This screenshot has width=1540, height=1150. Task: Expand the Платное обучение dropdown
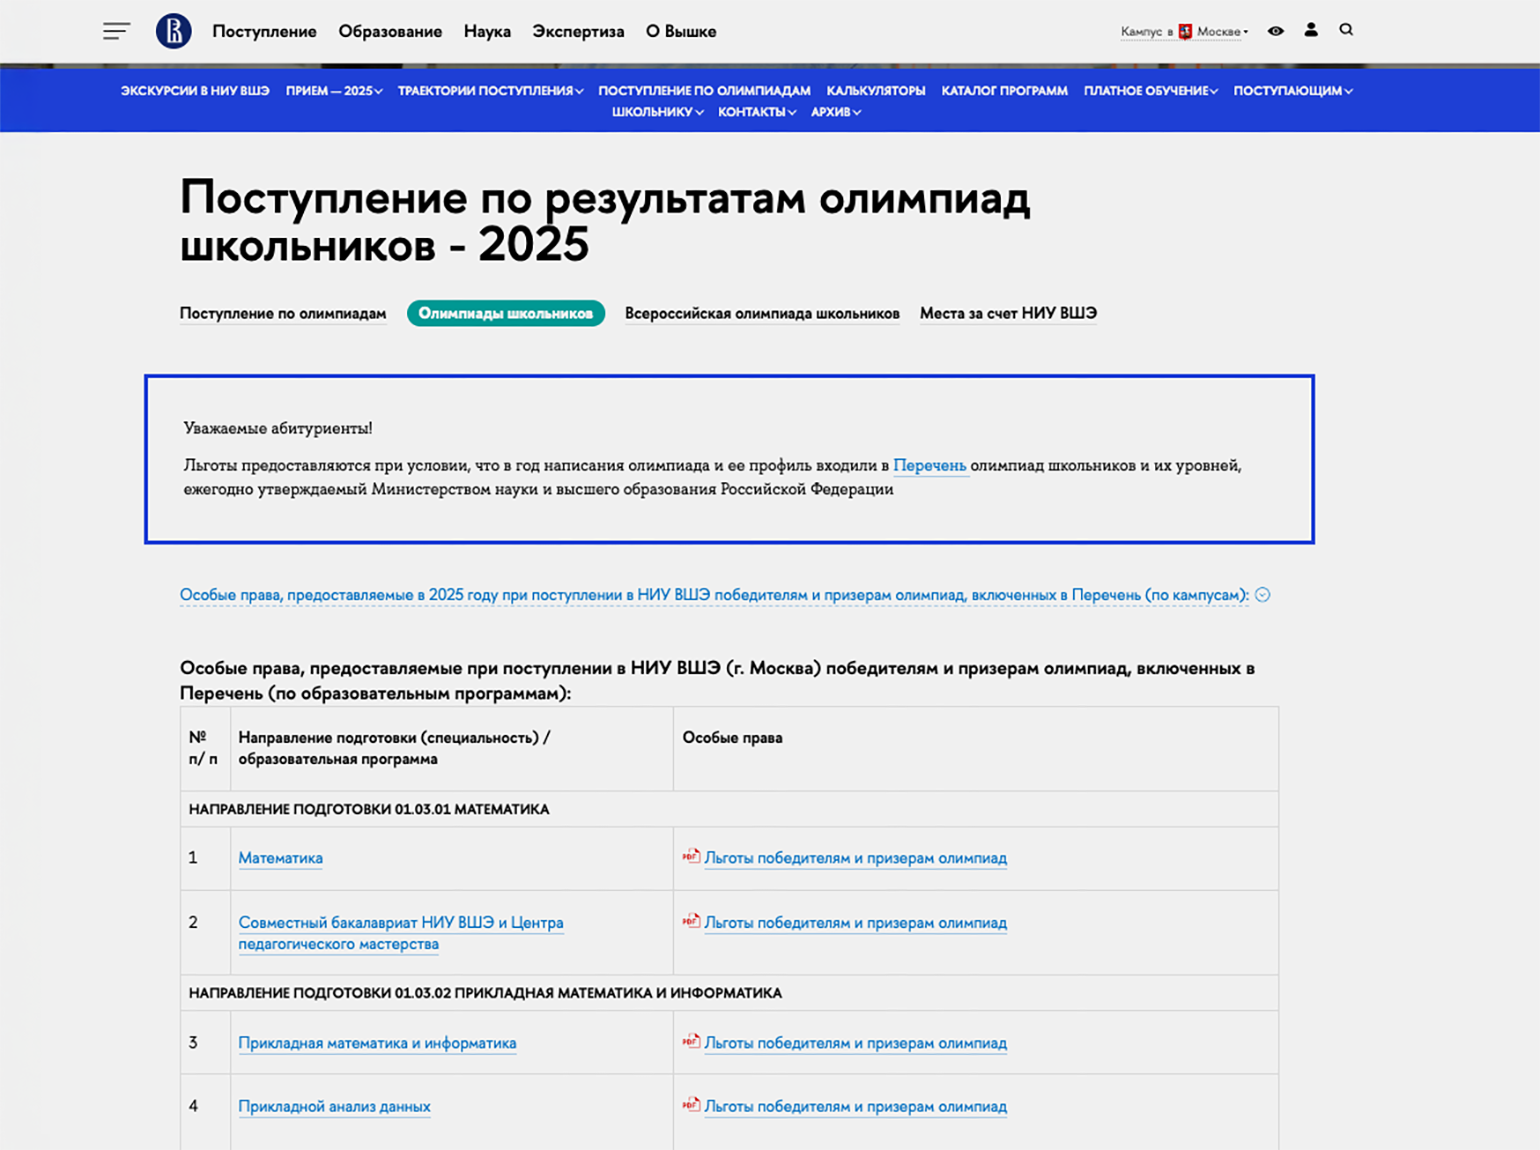[x=1150, y=91]
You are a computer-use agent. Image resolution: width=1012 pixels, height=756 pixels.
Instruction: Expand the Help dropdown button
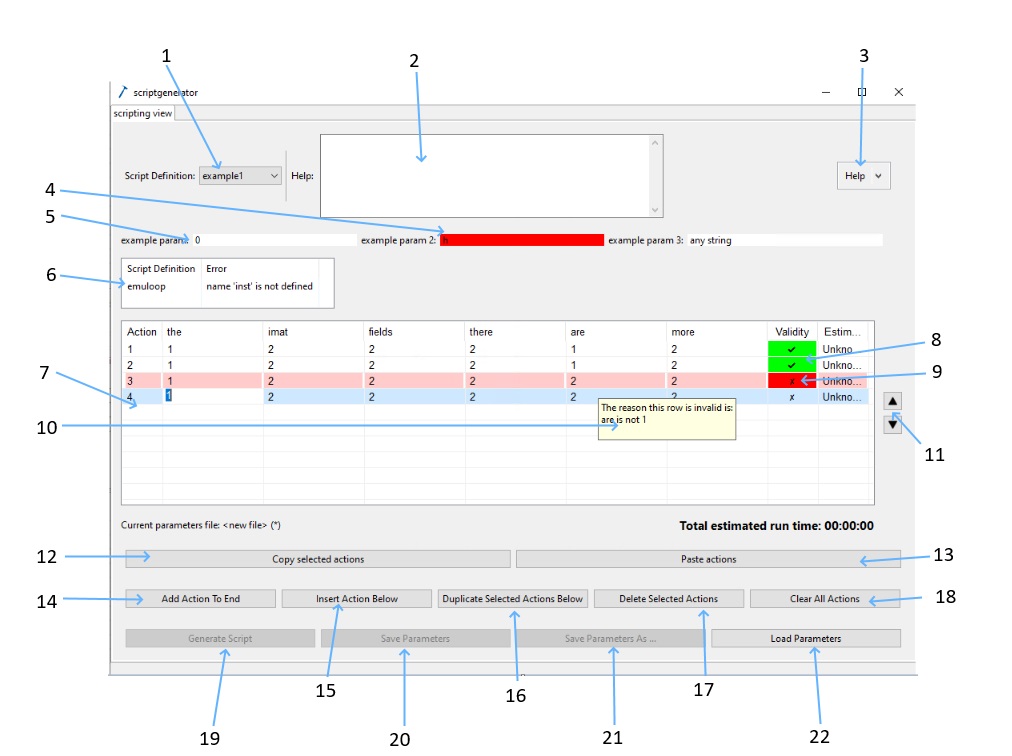click(x=863, y=175)
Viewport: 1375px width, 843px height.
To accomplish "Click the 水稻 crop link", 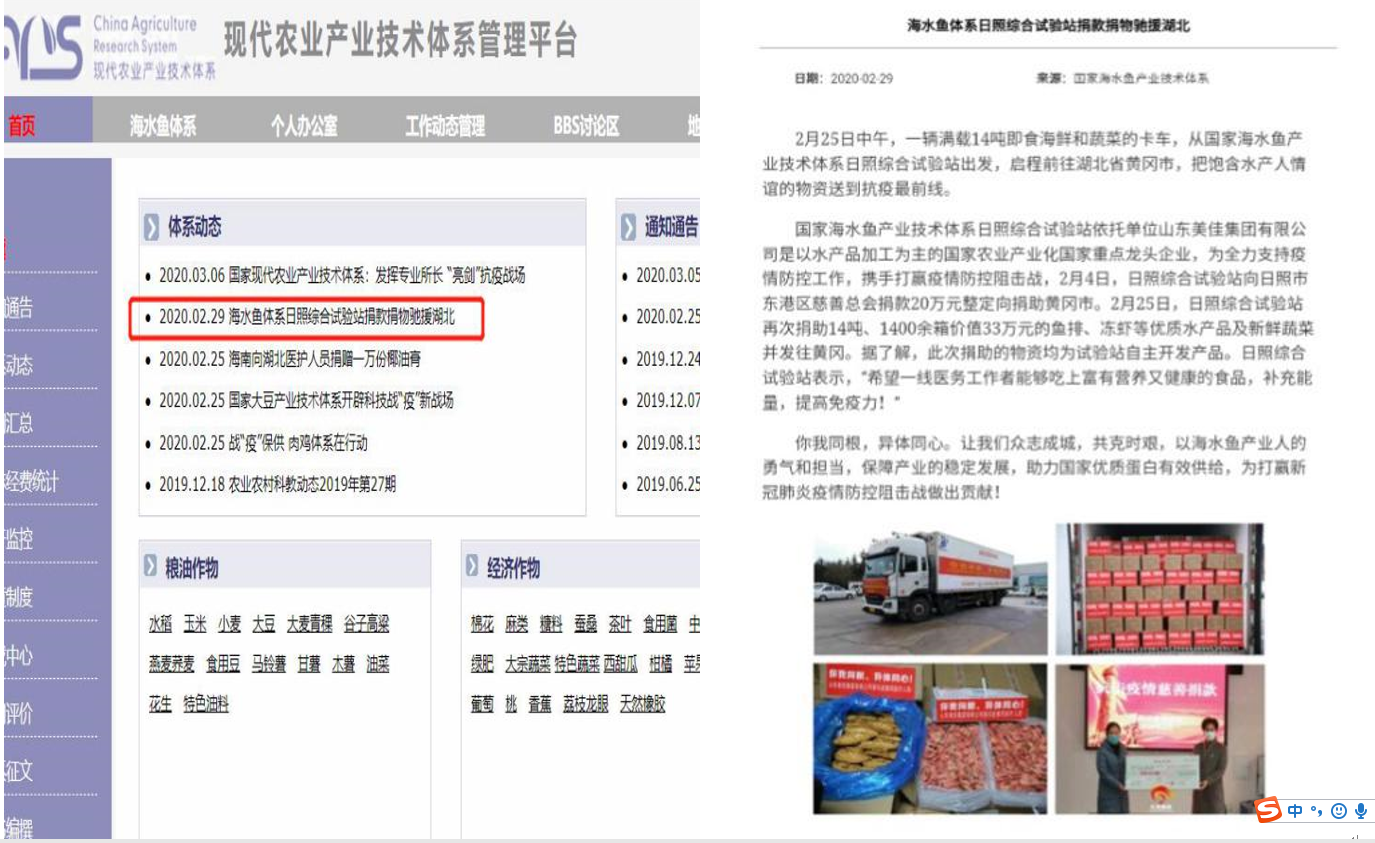I will pos(160,624).
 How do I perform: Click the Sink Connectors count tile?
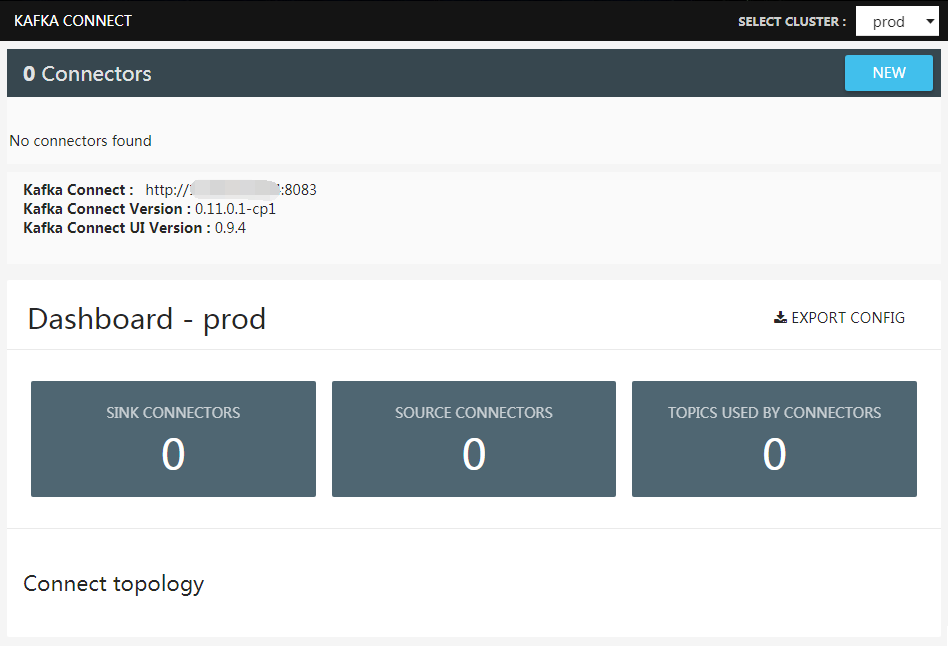click(x=173, y=439)
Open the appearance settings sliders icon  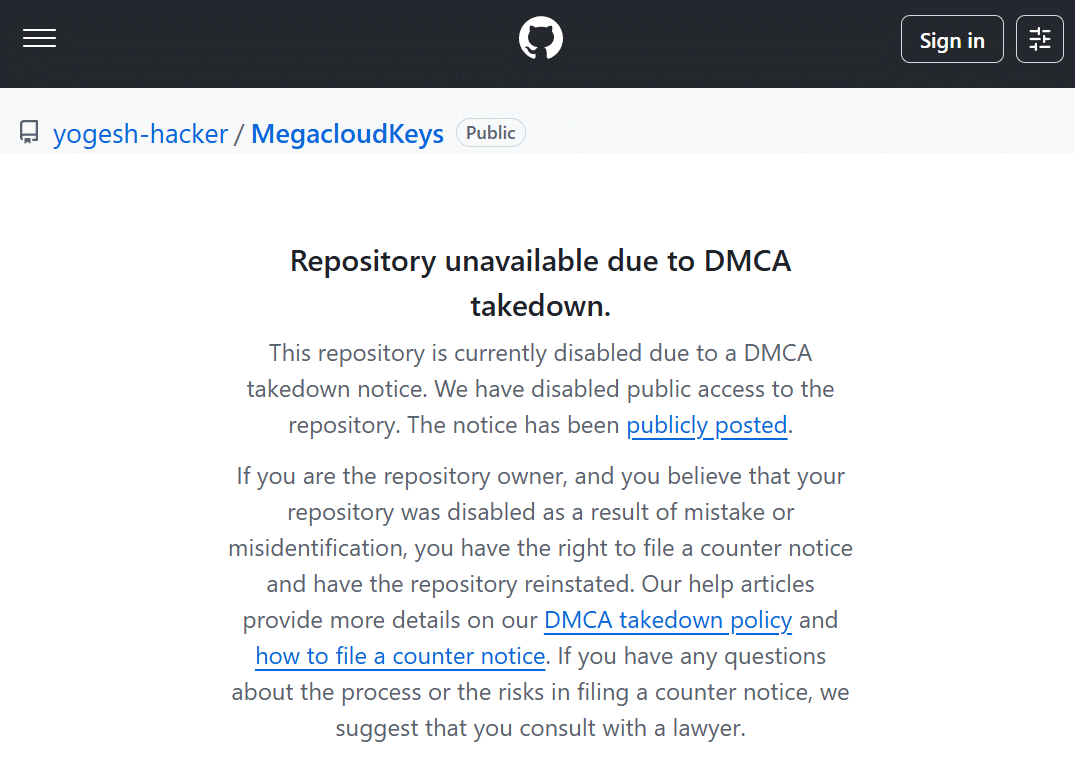[x=1040, y=39]
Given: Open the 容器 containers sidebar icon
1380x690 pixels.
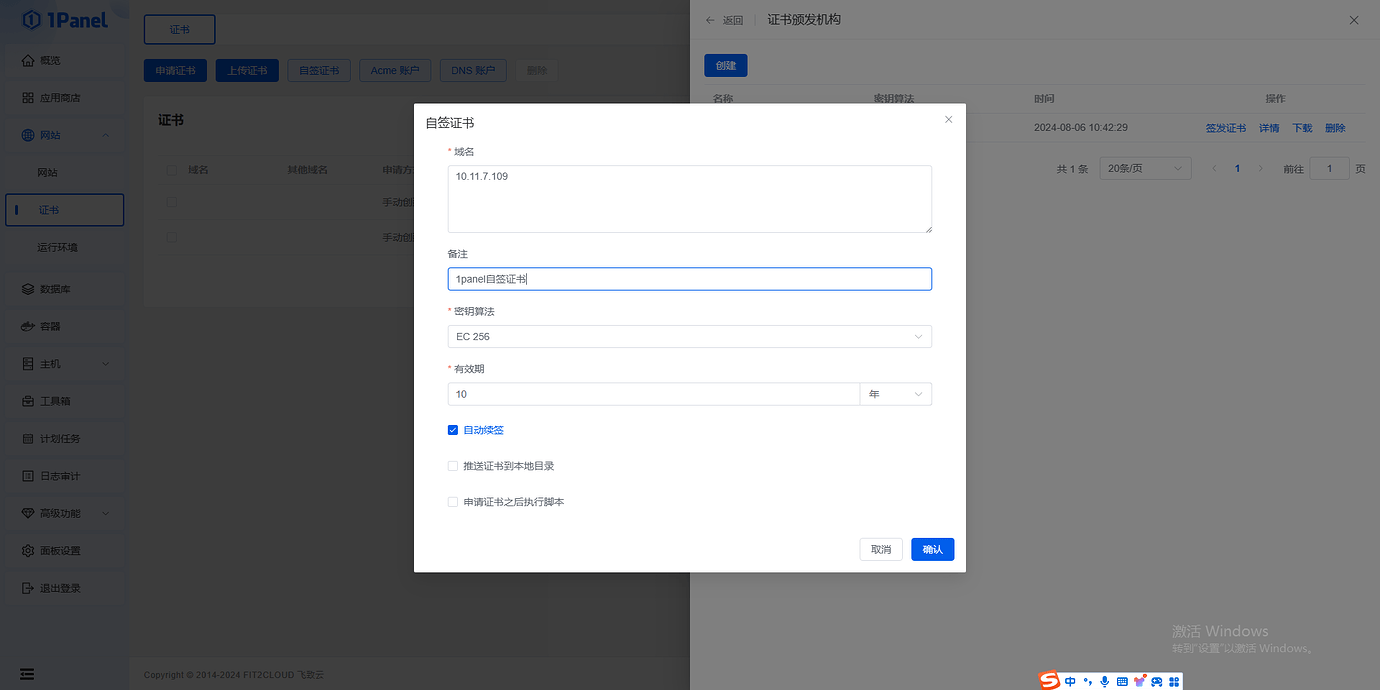Looking at the screenshot, I should coord(30,325).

:::::

Lay out the records as a numbered list, starting from the beginning and ending with the line that contains "click(x=863, y=175)". Skip blank lines and leave the pictures out.

1. This screenshot has width=1540, height=1150. Task: Expand the Платное обучение dropdown
2. [x=1150, y=91]
3. You are a computer-use agent. Image resolution: width=1012 pixels, height=756 pixels.
4. Instruction: Expand the Help dropdown button
5. click(x=863, y=175)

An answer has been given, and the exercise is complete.